In response to a CNN report on Trump’s role in ginning up public anger at the so-called Central Park Five, Trump said that he still believed that the five men in the case were guilty — even though their convictions were overturned and they were awarded a settlement of $41 million related to their wrongful imprisonment.
“They admitted they were guilty,” Trump said. “The police doing the original investigation say they were guilty. The fact that that case was settled with so much evidence against them is outrageous. And the woman, so badly injured, will never be the same.”
The five men were exonerated for allegedly raping a woman named Trisha Meili after DNA evidence revealed that she had actually been sexually assaulted a man named Matias Reyes, who had confessed to being responsible for the assault. Their convictions were vacated shortly afterward and the five men were released in 2002.

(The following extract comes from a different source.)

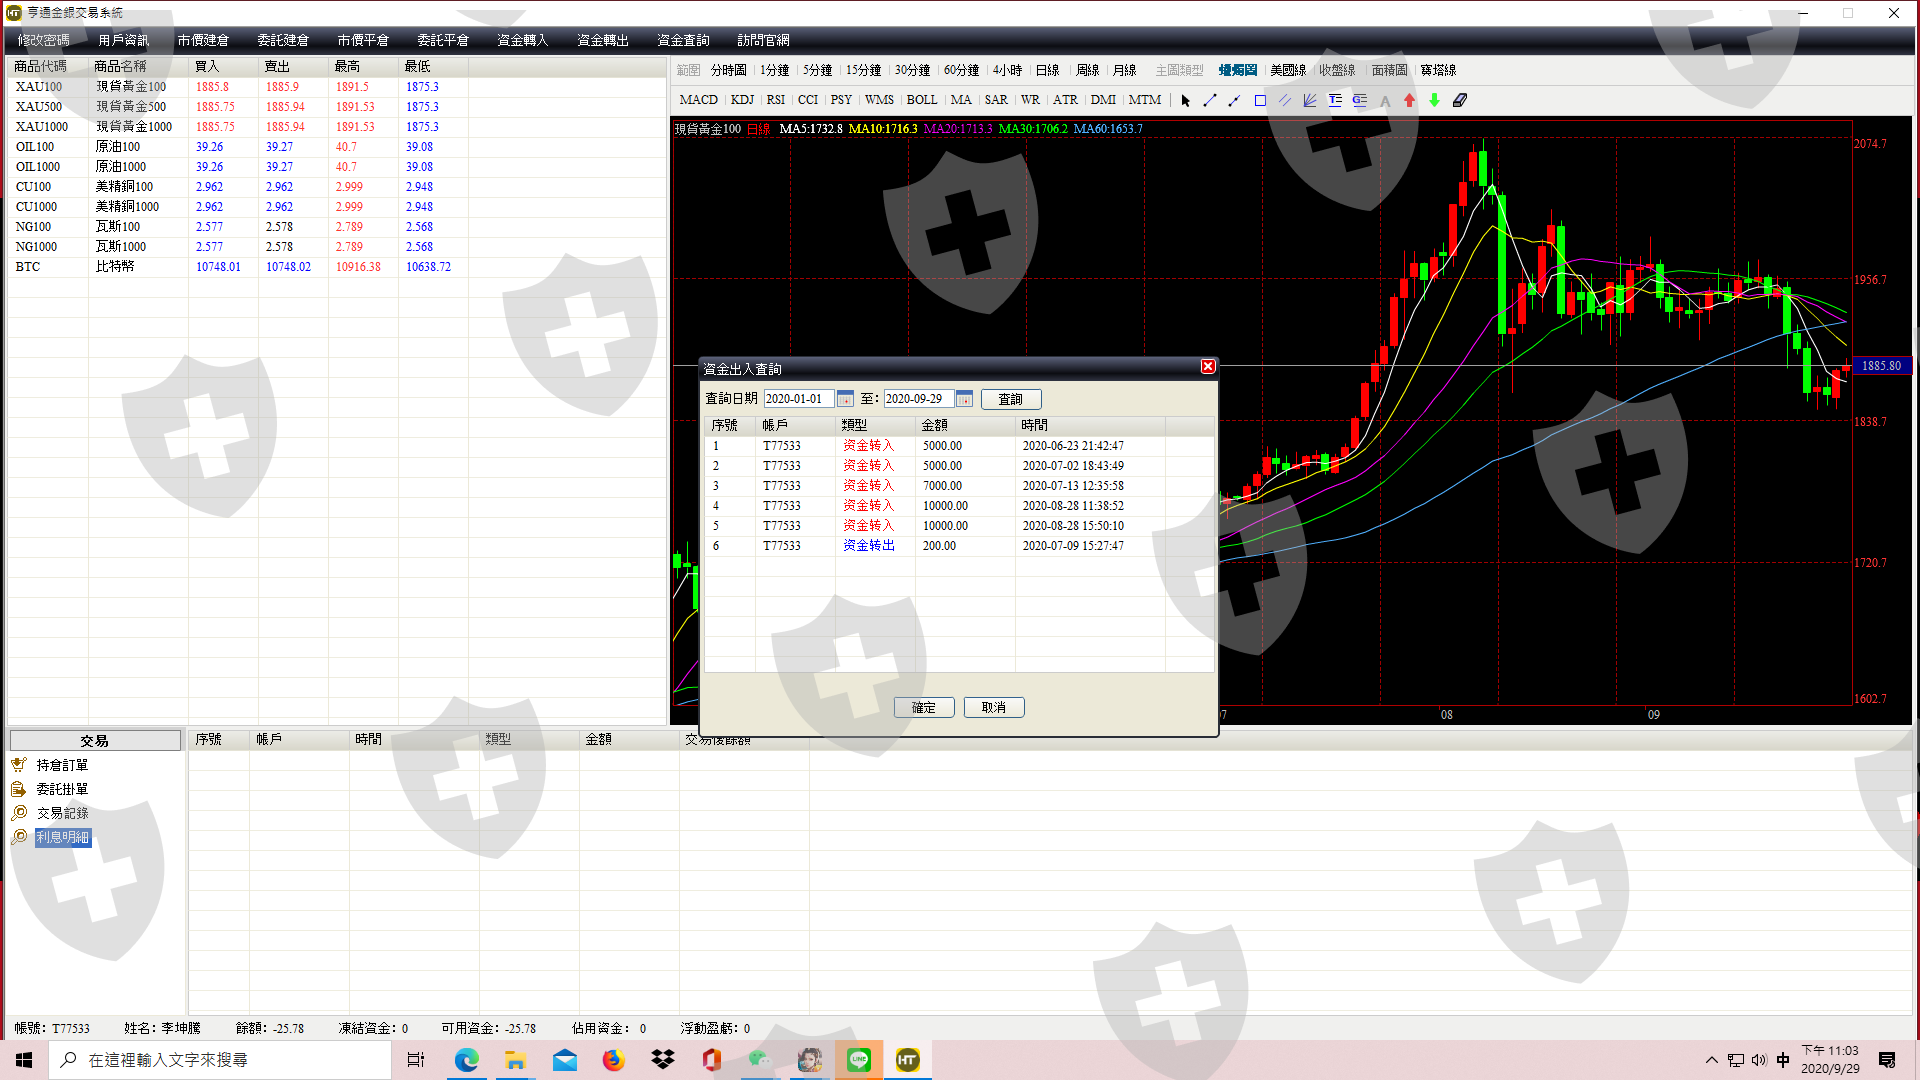Open end date calendar picker
The image size is (1920, 1080).
pyautogui.click(x=964, y=399)
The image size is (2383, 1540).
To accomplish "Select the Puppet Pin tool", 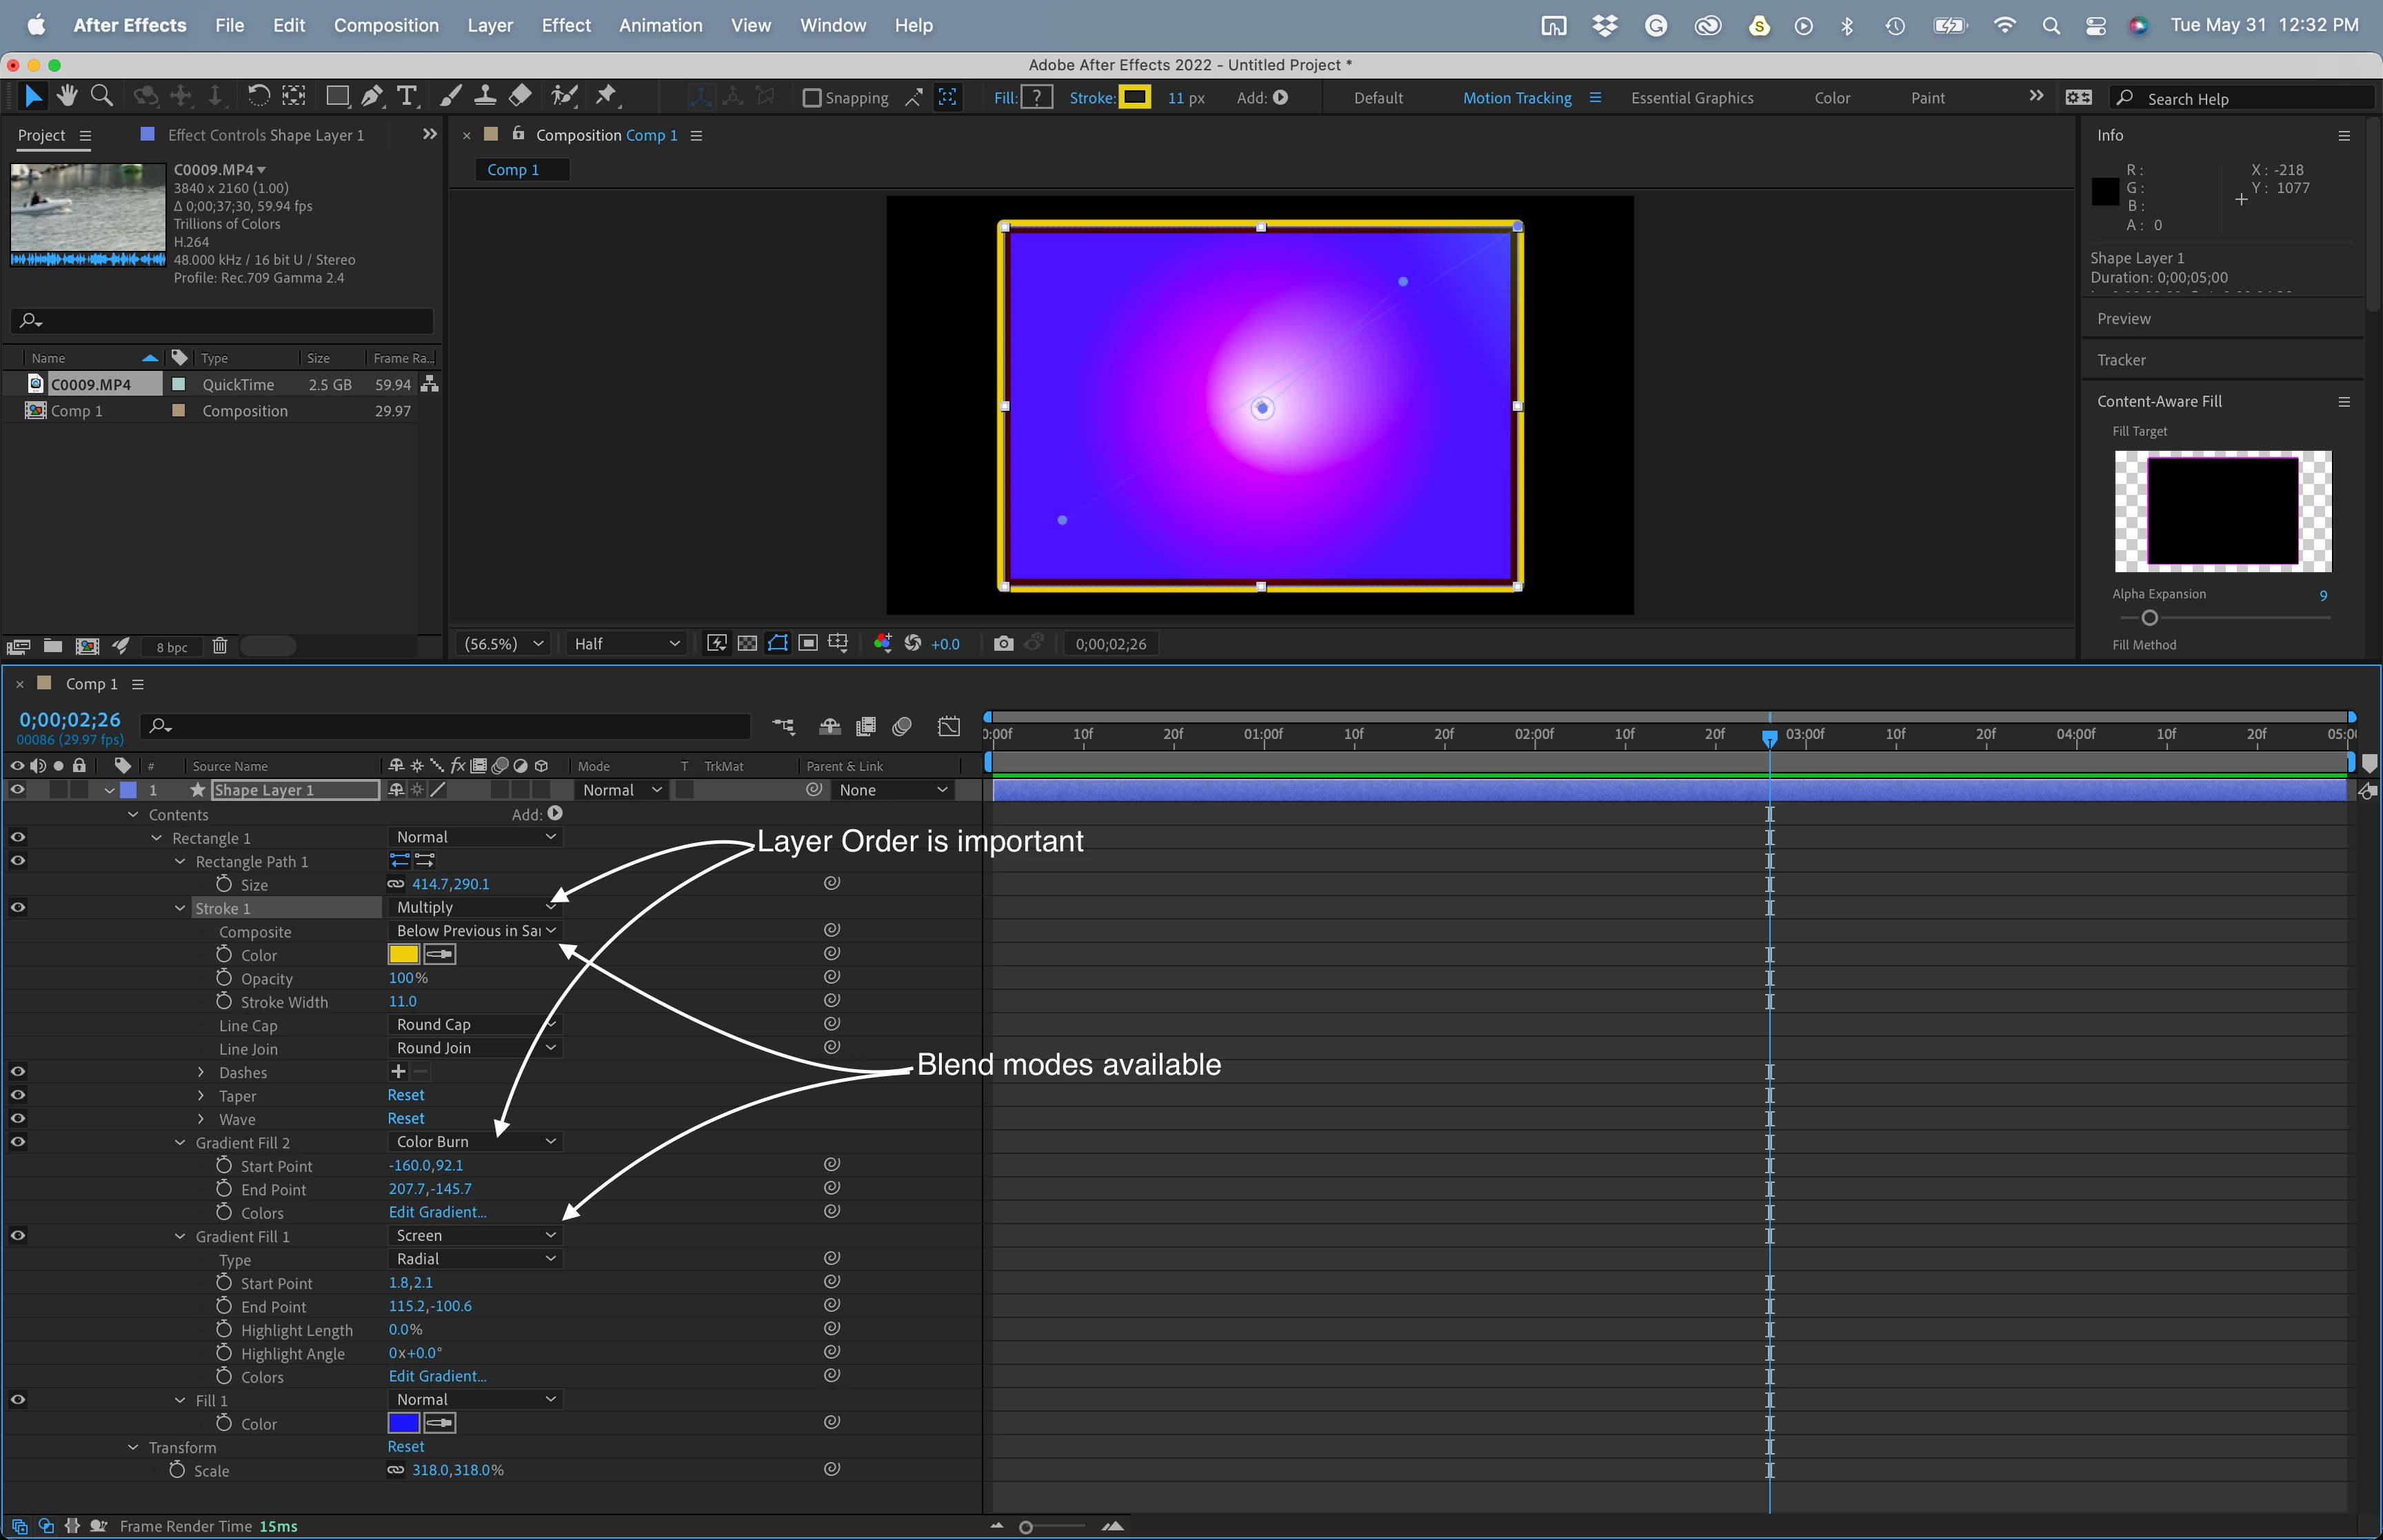I will (606, 96).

These “guys” at the time of this assault, were children. They were interrogated without an attorney or their parents for hours, threatened and some were beaten until they finally confessed to a crime that DNA evidence proves they didn’t commit. At the time Trump called for these children to be executed even though the victim survived and now even after the DNA evidence and the confession of a suspect who matches the DNA Trump still think they did it?
When it’s announced that he’s lost the election will he believe that? And what’s he going to tell the people who’ve been willing to repeatedly threaten the life and deliberately trick Newsweek reporter Kurt Eichenwald into suffering a seizure when that happens?
A couple of weeks later, after my article about how Trump’s business interests would create a conflict of unprecedented proportions, I received a tweet from someone with the twitter handle “Mike's Deplorable AF.” Like many Trump supporters, he has chosen to identify himself as deplorable to mock the label once used by Clinton to describe the racists, neo-Nazis, homophobes and like who have crawled out of the sewer to cheer for the Republican nominee. Mike, however, is indeed deplorable.
In his tweet, which has since been deleted, Mike made mention of my seizures and included a small video. It contained images of Pepe the Frog, a cartoon character that has been identified by the Anti-Defamation League as a hate symbol. I was carrying my iPad, looking at the still image on the video and, without thinking, touched the PLAY button.
The video was some sort of strobe light, with flashing circles and images of Pepe flying toward the screen. It’s what’s called epileptogenic—something that triggers seizures. Fortunately, since I was standing, I simply dropped my iPad to the ground the second I realized what Mike had done. It landed face down on the bathroom floor.
The deplorables are real. The deplorables are dangerous.
And that isn’t all.
Because I have written critically about Trump, I have received innumerable death threats, sometimes just general invocations that I should die, sometimes more specific threats that I should be shot or “lynched,” as one Trump fan wrote. I have been called “kike,” “Jew” and “anti-American Zionist,” even though I’m Episcopalian with a Jewish father (as if that makes a difference). I have received video cartoons that look like they are from Nazi Germany of hook-nosed men dressed in Jewish garb rubbing their hands greedily over piles of money. I have been told to go back where I came from, whatever that means. I have been called “fag,” “pedo,” and once—in an email that made no sense—“nigger-lover.” One Trump fan mentioned he knew which schools my children attended, and correctly named them. Topping it off, some Trump fans have even gone after one of my sons online, although he knew enough to immediately block them.
This is what’s happening to journalist, prominent journalists, who report bad news about Donald Trump’s business dealings now — a month before the election. When he loses, how much worse will they become?
How will the deplorables rage against the rest of us when the inevitable occurs?